The family of British hostage Norman Kember have said he is a "man of peace", a day after he was shown in a video filmed by his captors in Iraq.
Mr Kember protested against the war in Iraq
Iraq war opponent Mr Kember, of Pinner, London, was seized in Baghdad with two Canadians and an American on Saturday.
The 74-year-old's family said he had "spent his life promoting peace".
A previously unknown militant group, the Swords of Truth Brigade, claimed the captives had been undercover spies working as Christian peace activists.
This claim has been dismissed as "rubbish" by Mr Kember's friend and fellow peace campaigner, Bruce Kent.
The family statement, which was released through the Foreign Office on Wednesday, said: "Norman's recent trip to visit the people of Iraq serves to highlight his willingness to listen to people from all backgrounds, beliefs, and walks of life and his determination to promote equality amongst all people.
"He has gone to Iraq to listen, not convert; to learn from the Iraqi people, not to impose values; to promote peace and understanding."
The statement also outlined Mr Kember's pacifist stance by detailing how he chose to work as a hospital porter in the 1950s, rather than undertake military service.
Christian Peacemaker Teams (CPT), a US-based group which says it is involved in violence-reduction programmes, confirmed on Tuesday that four of its members had been seized in Baghdad.
A video in which the kidnappers accused the westerners of being spies was shown on Arab satellite television station al-Jazeera later that day.
Mr Kember, American Tom Fox, 54, and Canadians James Loney, 41, and Harmeet Singh Sooden, 32 were pictured sitting on the floor.

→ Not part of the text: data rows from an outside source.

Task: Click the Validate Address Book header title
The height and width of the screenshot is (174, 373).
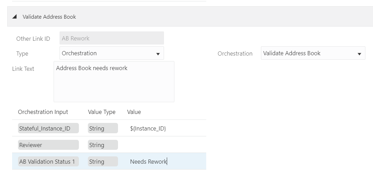Action: click(49, 17)
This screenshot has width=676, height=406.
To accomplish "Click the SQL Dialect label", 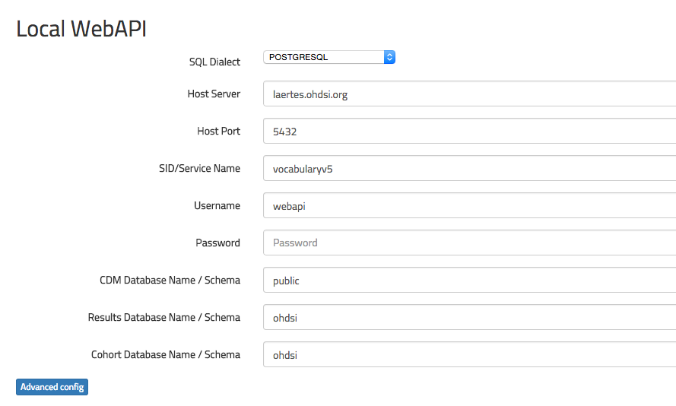I will coord(214,62).
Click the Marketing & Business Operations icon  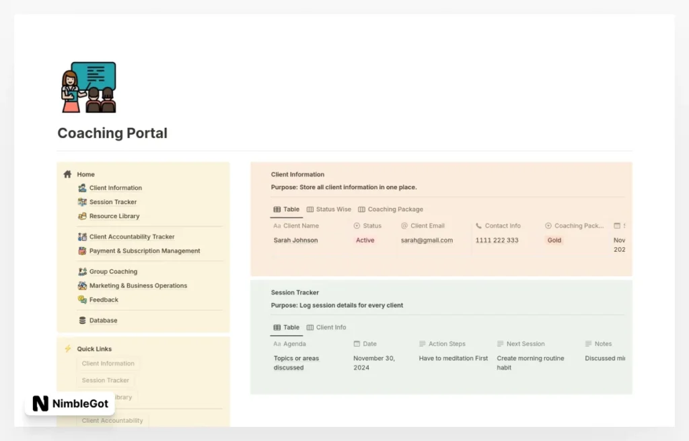click(82, 286)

No demands or specific threats against their lives were made in the tape.
The Muslim Association of Britain (MAB) joined with CND and the Stop The War Coalition in denouncing the abduction in a joint statement issued on Wednesday.

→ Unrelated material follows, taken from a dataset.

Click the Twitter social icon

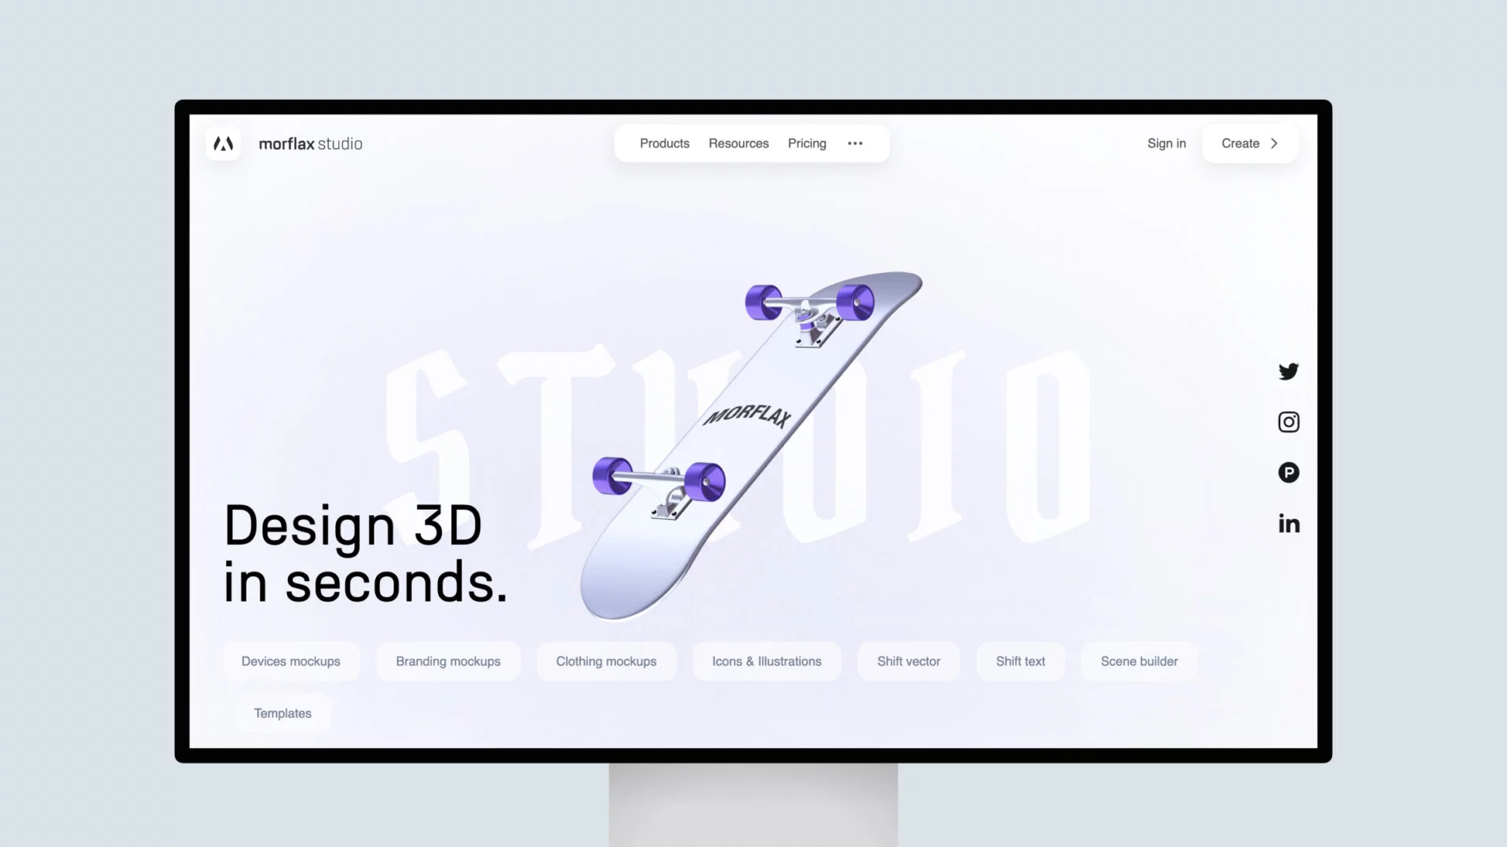click(x=1289, y=370)
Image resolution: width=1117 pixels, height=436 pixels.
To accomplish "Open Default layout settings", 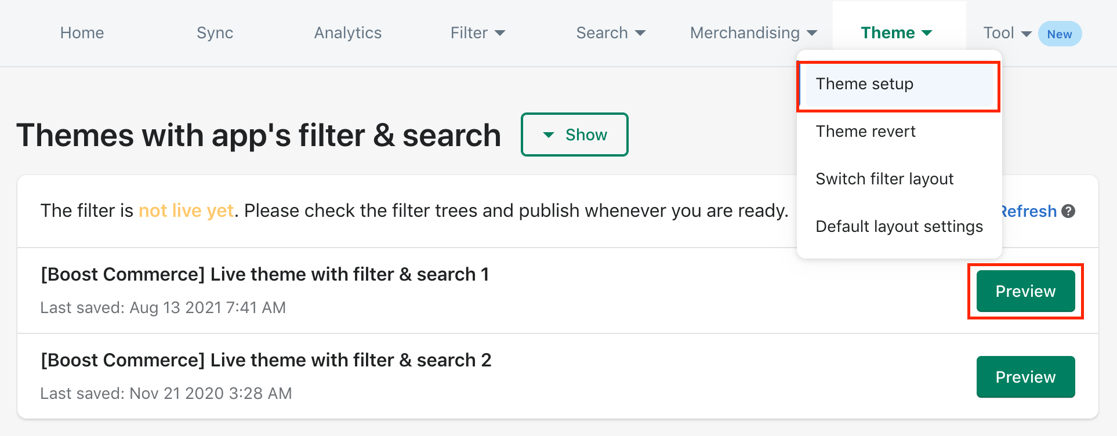I will tap(899, 226).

Anas Altikriti, an MAB spokesman, said: "Mr Kember and his party are well known peace activists who were against the war in Iraq and who worked to alleviate the subsequent suffering of the Iraqi people.
"Kidnapping them serves no cause and achieves no benefit for the pursuit of freedom and sovereignty the Iraqi people are engaged in.
"We remain in hope and prayer that Mr Kember and his group are released safely in the very near future."
Before travelling to Iraq, Mr Kember had said the trip was designed as a "gesture of solidarity" with peacemakers working in the country.
He told UK-based Premier Christian Radio: "I've done a lot of writing and talking about peacemaking.
"I've demonstrated, you name it I've been on it, but I feel that's what I'd call cheap peacemaking."
Doug Pritchard, the director of CPT, told BBC Radio 4's Today programme on Wednesday that it had heard nothing directly from Mr Kember's captors.
He said the peacemaker's team had met Iraqi authorities at electricity and oil plants to investigate the reasons for power shortages and held talks with Iraqi human rights organisations.
Valerie Flessati, a friend of Mr Kember, said: "His intention....was to visit hospitals and to go to mosques and schools and talk to ordinary people to see what life is like and what the war has done to them, and then come back here and talk about it."
The Foreign Office has denounced the kidnapping.